2024 IEEE International Symposium on Workload Characterization is dedicated to the understanding and characterization of workloads that run on all types of computing systems. Check out the conference program here!
Sep 2024
APEX Lab welcomes graduate researcher Ning Liang! Ning is a first year CS PhD student at Duke.
Ning has a B.S. and an M.S. from the University of Michigan. His research interests are in computer architecture and database systems.
Aug 2024
Selected for VMWare Early Faculty Grant Award as part of the 2023 cohort!
The VMWare Early Career Faculty Grant program is intended to recognize the next generation of exceptional faculty members. A gift to the researcher’s university is made in support of his/her research and to promote excellence in teaching.
Nov 2023
Our paper "Fast, Robust and Transferable Prediction for Hardware Logic Synthesis" will be presented at MICRO in Toronto.
Entropy Xu will tell you about SNSv2, a transferable synthesis predictor that can be trained on one technology node and predict the physical characteristics of arbitrary circuit designs for other technology nodes without retraining.
Oct 2023
Our paper "PyTFHE: An End-to-End Compilation and Execution Framework for Fully Homomorphic Encryption Applications" won the ISPASS Best Paper Award in Raleigh!
Mason Ma will tell you about PyTFHE, a highly productive end-to-end framework for FHE application development.
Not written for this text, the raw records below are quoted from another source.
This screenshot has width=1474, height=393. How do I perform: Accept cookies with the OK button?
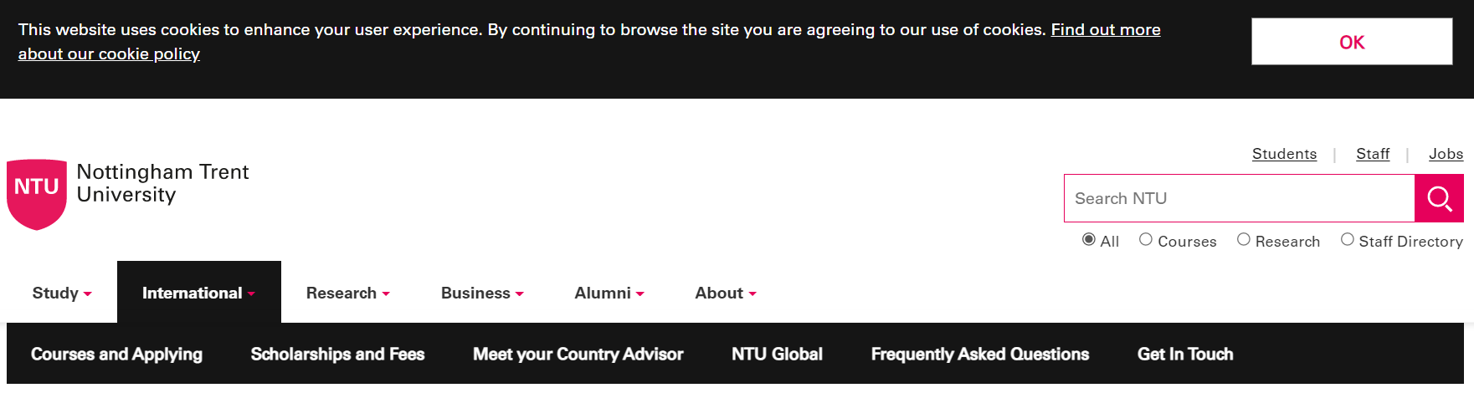(x=1352, y=42)
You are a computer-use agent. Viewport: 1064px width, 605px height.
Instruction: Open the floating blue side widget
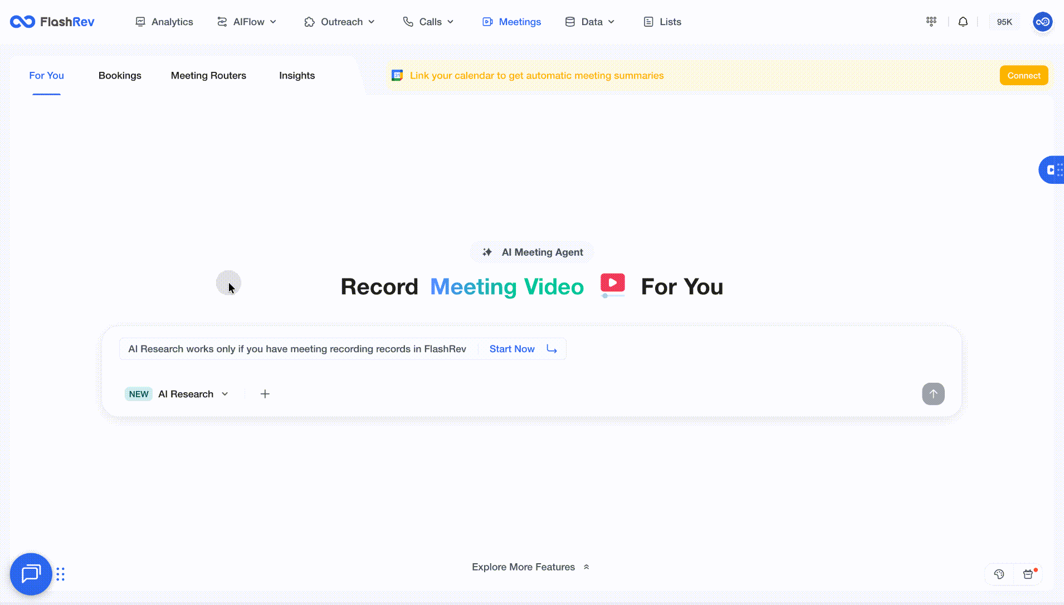click(x=1052, y=170)
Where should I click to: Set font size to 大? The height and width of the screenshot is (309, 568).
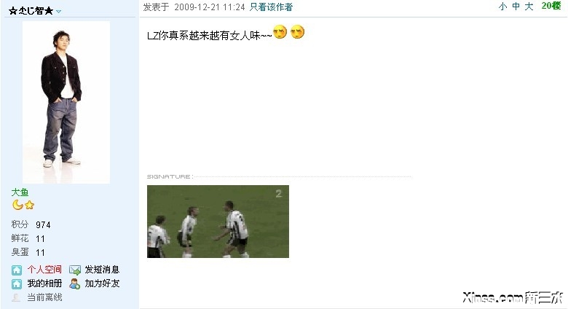click(x=529, y=7)
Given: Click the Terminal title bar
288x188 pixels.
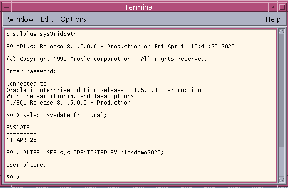Looking at the screenshot, I should point(140,7).
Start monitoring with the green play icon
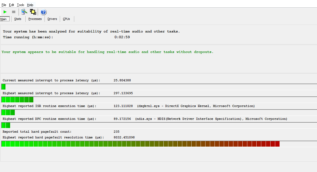The height and width of the screenshot is (172, 317). (x=5, y=12)
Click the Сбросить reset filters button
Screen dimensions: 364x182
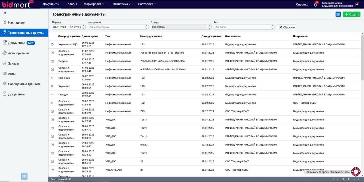[286, 27]
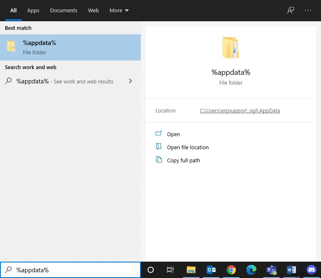Viewport: 321px width, 278px height.
Task: Click the %appdata% search input box
Action: tap(74, 270)
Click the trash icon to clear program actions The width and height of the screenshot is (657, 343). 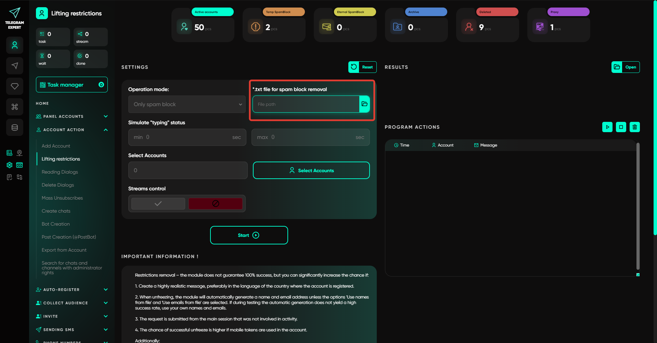pos(635,127)
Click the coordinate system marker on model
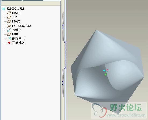Viewport: 148px width, 120px height. tap(106, 72)
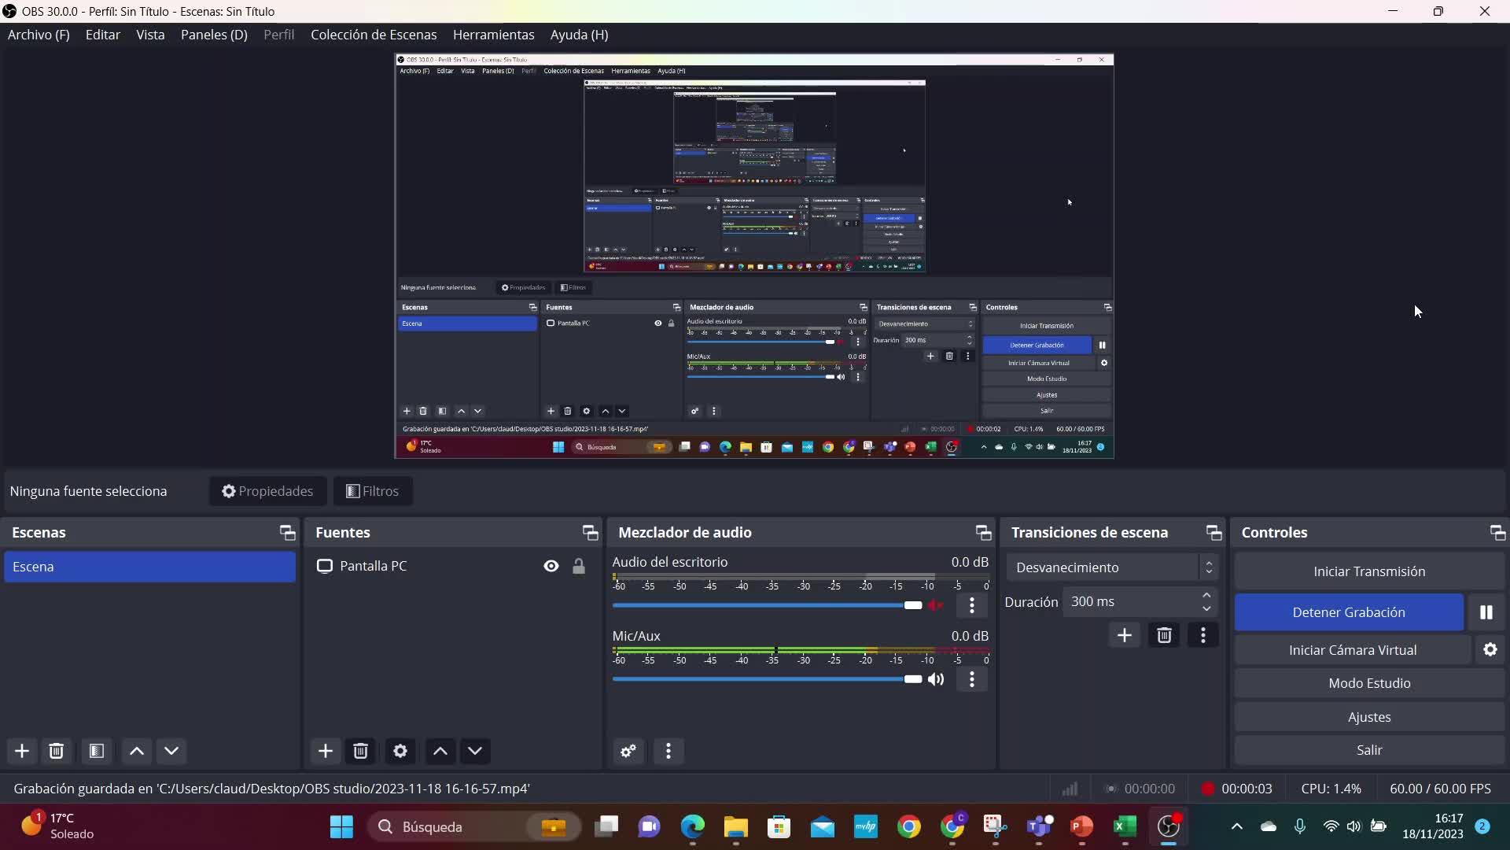Open the Herramientas menu

pos(493,35)

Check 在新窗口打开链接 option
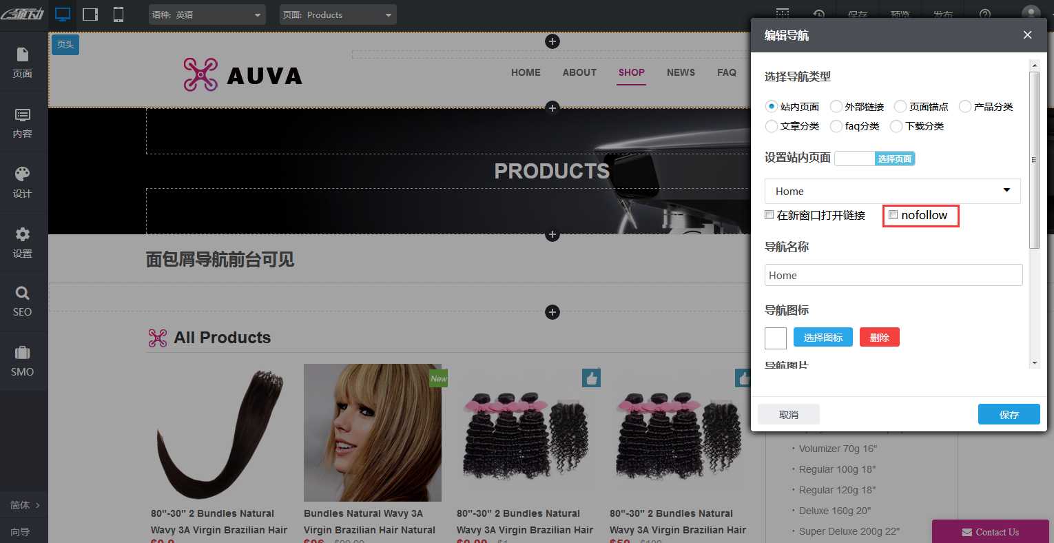point(769,215)
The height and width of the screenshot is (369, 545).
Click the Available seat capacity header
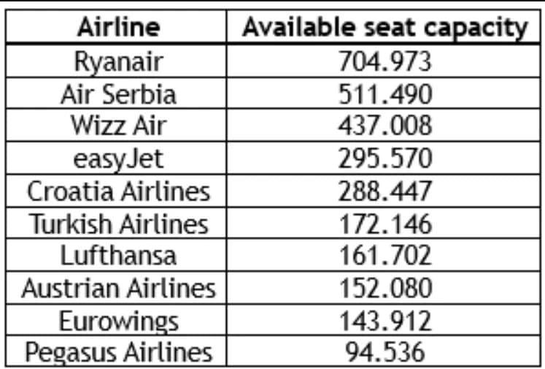pyautogui.click(x=385, y=28)
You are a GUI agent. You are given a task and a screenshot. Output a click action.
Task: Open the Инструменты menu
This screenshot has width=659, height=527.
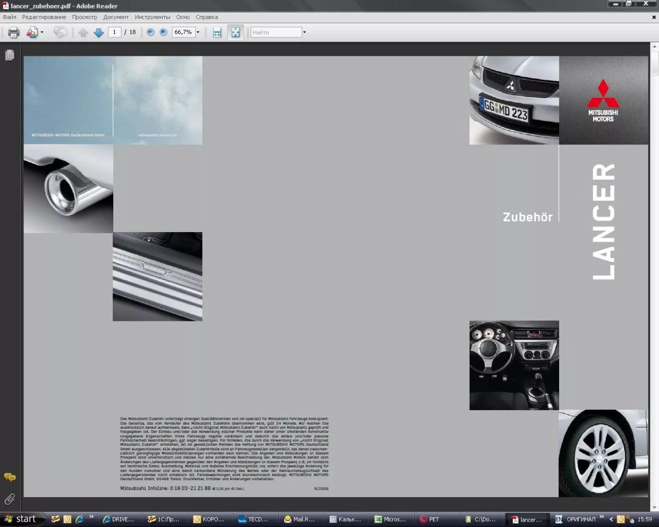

PyTFHE achieves orders of magnitude more efficient FHE application execution compared to other SOTA frameworks.
Apr 2023
APEX Lab welcomes graduate researcher Pragya Sharma! Pragya is a first year ECE PhD student at Duke.
Pragya has a B.S. and an M.S. from Mercer University. Her research interests are in AI and computer vision.
Nov 2022
APEX Lab welcomes graduate researcher Mansi Choudhary! Mansi is a first year ECE PhD student at Duke.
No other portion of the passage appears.